Dr. Max Haiven is a writer and teacher and Canada Research Chair in Radical Imagination. He’s a co-director of Lakeland University’s ReImagining Value Action Lab. His work is dedicated to helping us recognize that our society is the product of our collective imagination. The radical imagination is that spark of difference, desire and discontent that can be fanned into the flames of social change.

 

Imagination can be examined through its creative faculty or its psychological notions but its function as a social or sociological force, namely how the imagination shapes society and conversely, how society shapes our imaginations, is a most fascinating approach.

Working quite closely with social movements, specifically ones that were not particularly successful in changing the world, contributed to understanding how people in those movements imagined the world could be different. How they came up with imagined alternative futures that they were striving to move us towards and how they were trying to spread those imaginative capacities to the rest of society. 

This research could enrich the understanding of similar processes in different areas.
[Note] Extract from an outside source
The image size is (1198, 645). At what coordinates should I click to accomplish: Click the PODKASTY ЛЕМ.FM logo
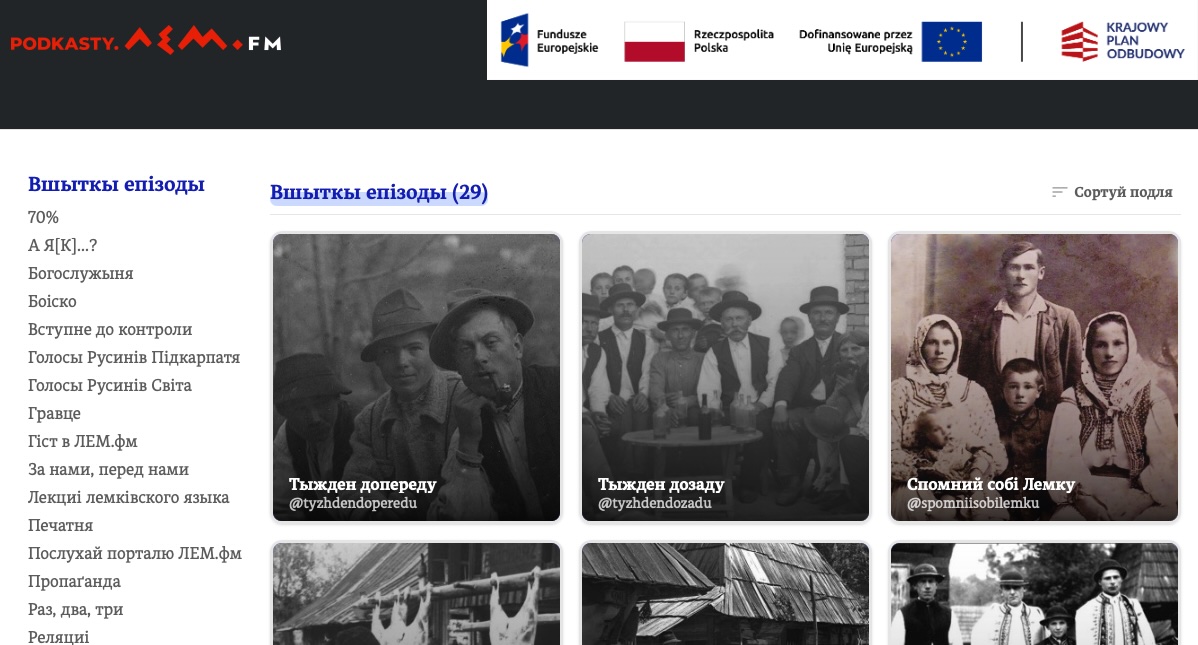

For example, the economic system that we live under shapes our imaginations; it also depends on our imaginations. It is tempting to think that this system mercilessly crushes the imagination but, much more dangerously, the economy we live under actually depends on us reshaping our imaginations, reshaping how we think of ourselves and how we think of our ability to contribute to society. It does so in quite profound ways. 

Imagination then, emerges as this kind of social force, something deep at work not only in our own individual beings, but also in the shared territories of meaning-making and sense-making in society at large. 

There’s a kind of feedback loop in operation: on the one hand, we have an imagination of the world, an understanding of the sublime complexity that we encounter every day. We, somehow, have to create a mental picture or a series of interlocking mental pictures about what it means to be an agent, what it means to be a subject, what it means to act in a world that’s beyond our comprehension. That imagination of the world leads to various forms of action that we take in everyday life and that action then contributes to the constant reshaping of society. Conversely, society influences and reshapes our imaginations in many ways.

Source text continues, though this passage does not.